It really depends on what you mean by "recognize". If you extensively practice scales, your fingers will be used to moving in certain patterns (yes, it's obviously not the fingers but the motor control that is involved here, but the meanin should be clear). In combination with your hearing and tab reading skills, this will progress to fluid playing, with the notes mainly falling in places you are musically anticipating. That is some kind of recognition.
If your primary focus is on analysis, being able to sight-discern harmonic frames, voice-leading, and improvise alternate lines and patterns outside of the given score, the visuals of a regular score tend to facilitate a more direct grasp of the musical framework you are moving in. It functions better as a conveyance of musical concepts than a tab, a tool primarily intended for conveying motoric patterns rather than musical content.
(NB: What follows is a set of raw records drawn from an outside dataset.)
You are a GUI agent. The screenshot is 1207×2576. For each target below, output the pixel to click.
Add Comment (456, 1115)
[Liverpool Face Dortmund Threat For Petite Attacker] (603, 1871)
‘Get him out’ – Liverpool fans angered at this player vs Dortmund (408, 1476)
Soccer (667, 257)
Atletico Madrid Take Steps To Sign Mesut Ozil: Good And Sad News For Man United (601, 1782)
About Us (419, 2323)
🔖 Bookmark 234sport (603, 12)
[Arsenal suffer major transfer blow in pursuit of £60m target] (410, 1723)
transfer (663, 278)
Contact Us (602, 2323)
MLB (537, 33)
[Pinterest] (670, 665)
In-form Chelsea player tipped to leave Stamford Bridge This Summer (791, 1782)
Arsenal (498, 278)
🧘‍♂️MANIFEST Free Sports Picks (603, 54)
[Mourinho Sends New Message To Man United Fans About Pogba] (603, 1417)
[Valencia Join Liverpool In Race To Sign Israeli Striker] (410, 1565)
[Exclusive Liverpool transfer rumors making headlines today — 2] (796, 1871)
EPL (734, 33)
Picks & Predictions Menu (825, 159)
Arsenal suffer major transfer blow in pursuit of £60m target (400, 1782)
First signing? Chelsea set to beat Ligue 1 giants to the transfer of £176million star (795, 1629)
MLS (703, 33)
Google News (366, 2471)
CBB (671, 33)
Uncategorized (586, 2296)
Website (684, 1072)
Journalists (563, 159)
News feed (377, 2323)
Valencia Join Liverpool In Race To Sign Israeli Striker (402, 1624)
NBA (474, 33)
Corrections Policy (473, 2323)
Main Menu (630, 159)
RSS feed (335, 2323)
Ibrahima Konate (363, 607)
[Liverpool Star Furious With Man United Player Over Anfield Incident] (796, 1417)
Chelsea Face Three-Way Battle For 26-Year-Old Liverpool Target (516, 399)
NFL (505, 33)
There is a reason that tabs (not just for stringed instruments) have started falling out of favor for professional musicians sometime since the late Baroque period, possibly partly driven by ongoing evolvement of instruments and tunings that made for more of a nuisance adapting tabs rather than note-based scores. The additional considerable learning effort required for a fluid interpretation particularly of polyphonic note scores over their tab equivalents tends to deliver returns regarding the bars for expanding on musical content.
With regard to how recognition of scales in tabs vs notes will affect your playing abilities, I consider it likely that you are overthinking this. Unless you have additional affinities to note scores by playing other instruments or singing, I doubt that at the mere scale level you'll experience persisting limitations of either notation.
In the end, the main improvement to playing scales is to be expected from practising playing scales and in that way cementing the connection with what your fingers are doing and what you are expecting to hear.